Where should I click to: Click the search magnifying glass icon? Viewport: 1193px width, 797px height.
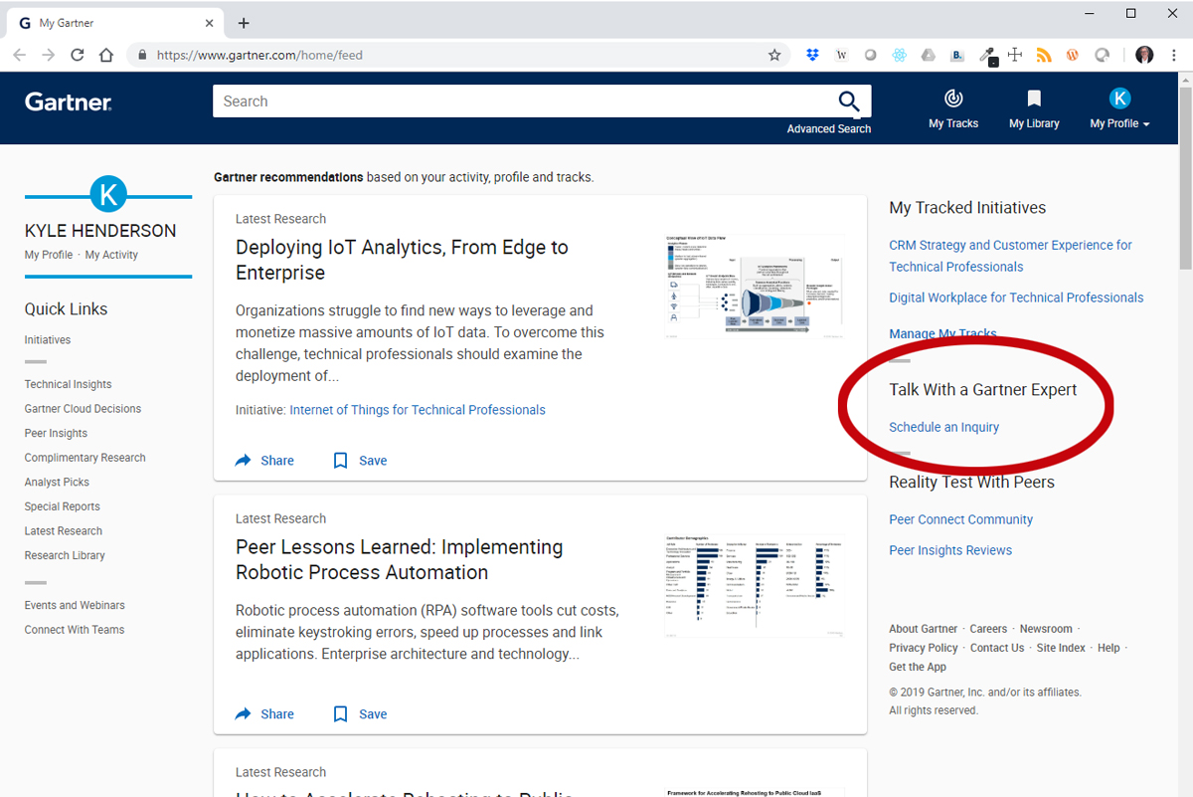(x=850, y=100)
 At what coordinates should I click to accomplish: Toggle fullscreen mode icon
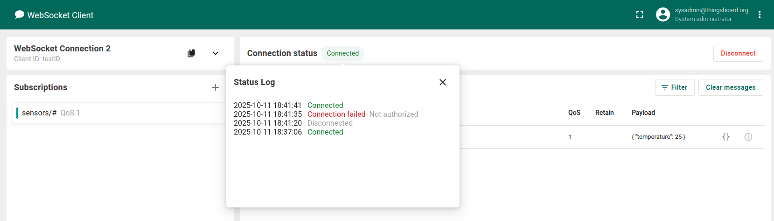click(x=640, y=15)
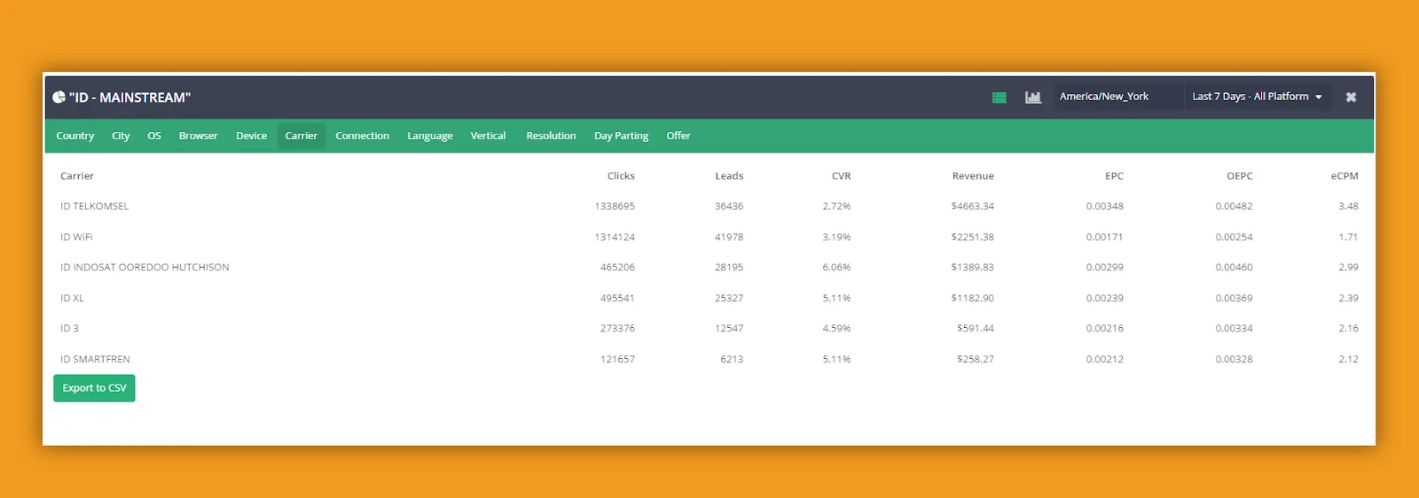Click the CVR column header
This screenshot has height=498, width=1419.
(x=841, y=176)
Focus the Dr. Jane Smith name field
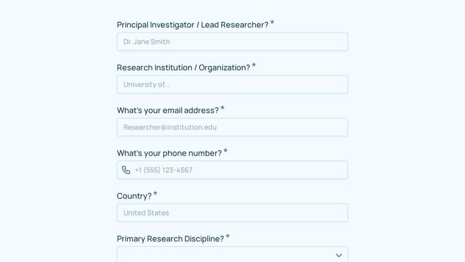The image size is (465, 262). coord(233,41)
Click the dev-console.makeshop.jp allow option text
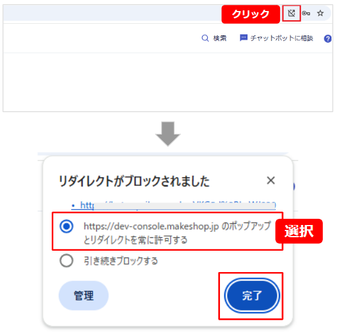Viewport: 337px width, 332px height. pyautogui.click(x=177, y=233)
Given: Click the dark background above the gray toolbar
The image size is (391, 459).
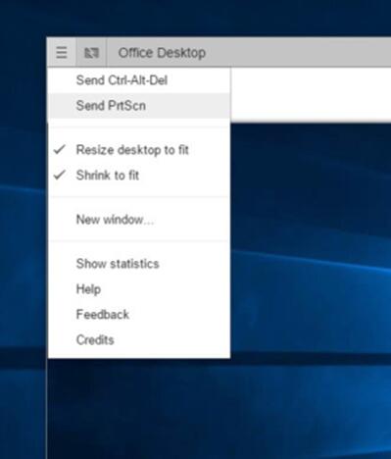Looking at the screenshot, I should coord(196,18).
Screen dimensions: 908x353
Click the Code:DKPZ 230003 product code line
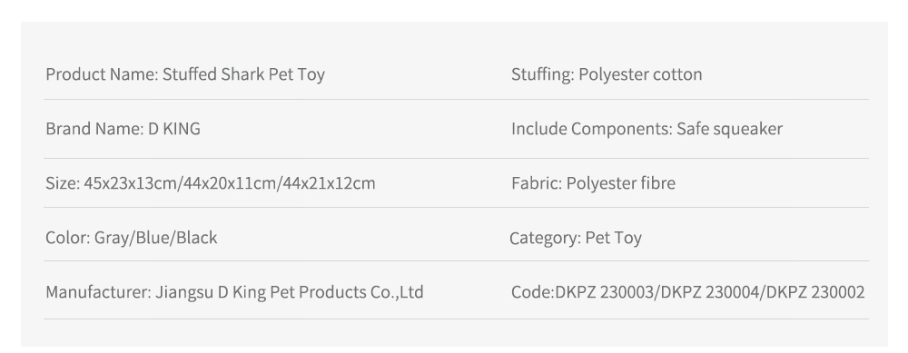[687, 291]
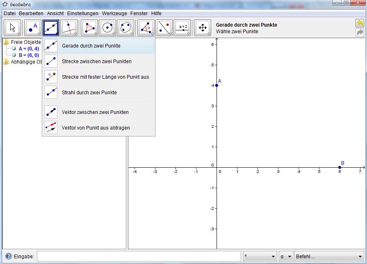Select the Reflect about Line tool
The image size is (367, 264).
point(164,28)
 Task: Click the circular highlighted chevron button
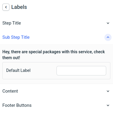[x=108, y=37]
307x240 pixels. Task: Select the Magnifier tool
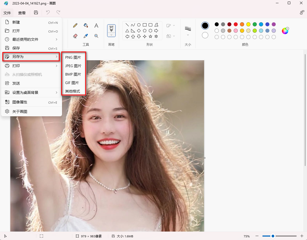[96, 36]
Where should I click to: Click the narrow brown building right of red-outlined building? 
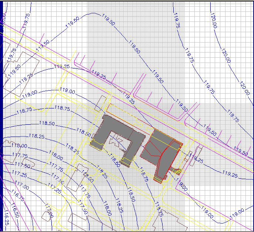click(x=197, y=155)
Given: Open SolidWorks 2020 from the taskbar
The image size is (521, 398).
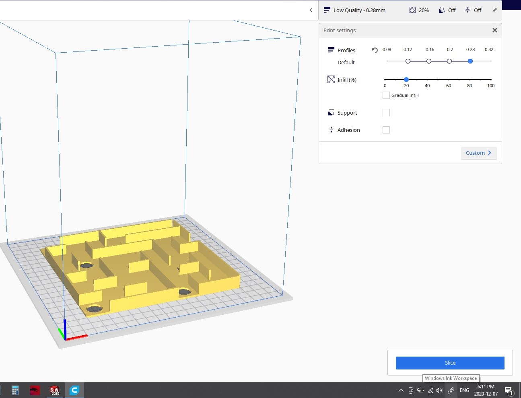Looking at the screenshot, I should [x=54, y=390].
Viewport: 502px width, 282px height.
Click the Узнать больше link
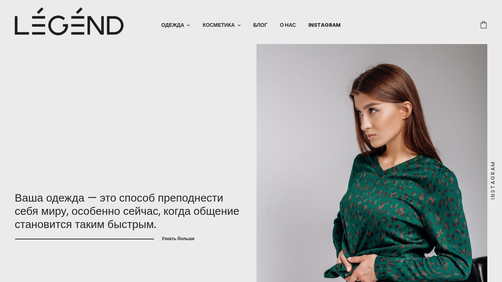[x=178, y=239]
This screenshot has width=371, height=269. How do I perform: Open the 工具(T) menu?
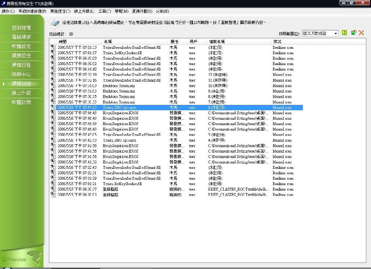pyautogui.click(x=105, y=11)
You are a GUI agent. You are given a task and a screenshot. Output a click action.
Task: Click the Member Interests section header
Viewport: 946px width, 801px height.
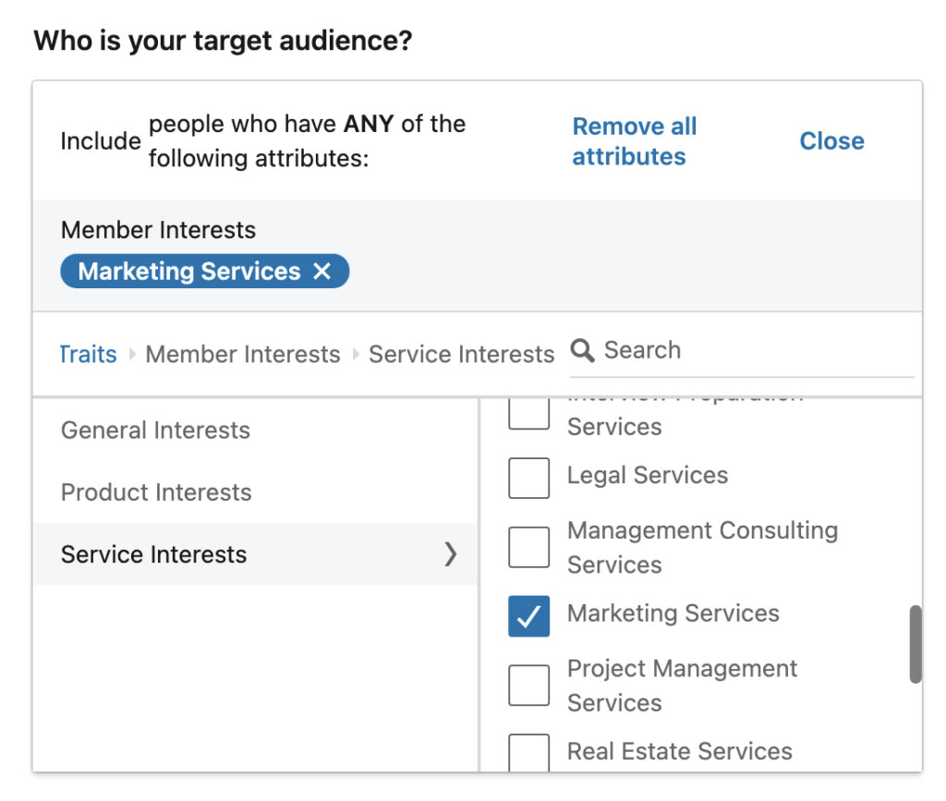157,230
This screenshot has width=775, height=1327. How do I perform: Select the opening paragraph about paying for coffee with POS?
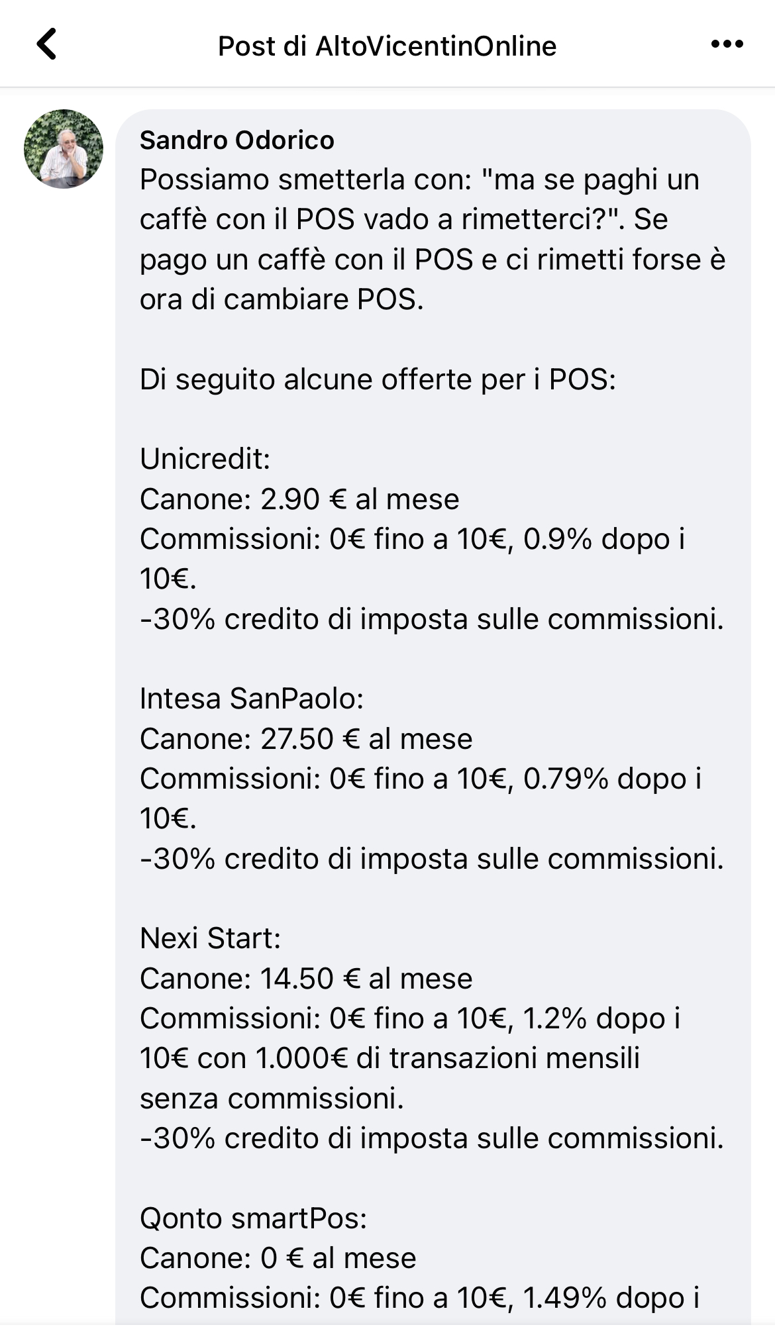433,239
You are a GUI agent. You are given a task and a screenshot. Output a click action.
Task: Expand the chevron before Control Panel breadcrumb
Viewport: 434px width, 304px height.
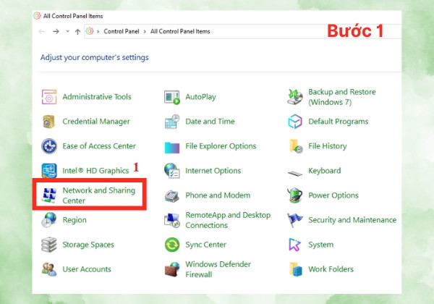[98, 32]
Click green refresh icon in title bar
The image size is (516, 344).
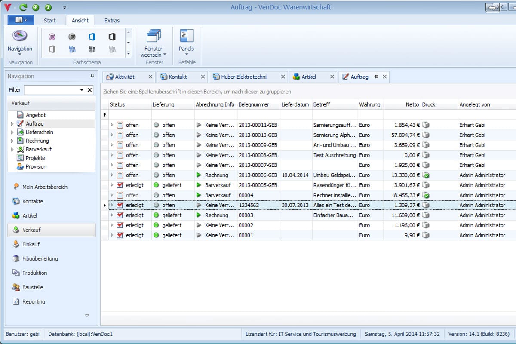(x=23, y=7)
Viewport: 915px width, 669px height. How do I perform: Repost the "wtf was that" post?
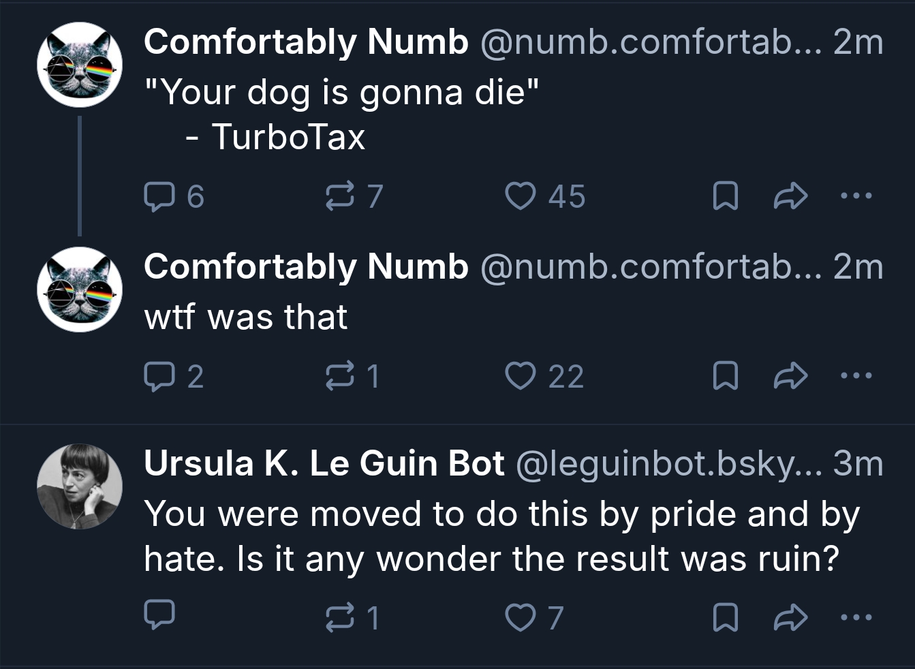(x=339, y=376)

Work instruction:
Give back the full listing above word for word, and let no picture through.

Answer to this problem:
Where should I click to: Click the search magnifying glass icon? Viewport: 1193px width, 797px height.
(x=850, y=100)
 At what coordinates should I click to accomplish: Toggle fullscreen mode icon
click(x=640, y=15)
Click the CVR column header
This screenshot has height=498, width=1419.
(x=841, y=176)
Focus the Dr. Jane Smith name field
The image size is (465, 262). coord(233,41)
Click the dev-console.makeshop.jp allow option text
Viewport: 337px width, 332px height. pyautogui.click(x=177, y=233)
Given: Click the dark background above the gray toolbar
The image size is (391, 459).
Looking at the screenshot, I should coord(196,18).
Screen dimensions: 908x353
Click the Code:DKPZ 230003 product code line
[687, 291]
Select the Reflect about Line tool
The image size is (367, 264).
point(164,28)
 Task: Click the circular highlighted chevron button
[x=108, y=37]
307x240 pixels. Task: Select the Magnifier tool
[96, 36]
Where should I click to: Click the narrow brown building right of red-outlined building? 
click(x=197, y=155)
Given: Open SolidWorks 2020 from the taskbar
The image size is (521, 398).
Looking at the screenshot, I should [x=54, y=390].
Viewport: 502px width, 282px height.
Click the Узнать больше link
[x=178, y=239]
This screenshot has width=371, height=269. How do I perform: Open the 工具(T) menu?
pyautogui.click(x=105, y=11)
You are a GUI agent. You are given a task and a screenshot. Output a click action.
Task: Click the Member Interests section header
Viewport: 946px width, 801px height.
157,230
This screenshot has width=775, height=1327. How do I perform: Select the opening paragraph about paying for coffee with POS?
433,239
You are a GUI agent. You are given a task and a screenshot. Output a click action.
Task: Expand the chevron before Control Panel breadcrumb
Viewport: 434px width, 304px height.
[98, 32]
Click green refresh icon in title bar
The image size is (516, 344).
(x=23, y=7)
Viewport: 915px width, 669px height. How do I perform: Repost the "wtf was that" post?
(x=339, y=376)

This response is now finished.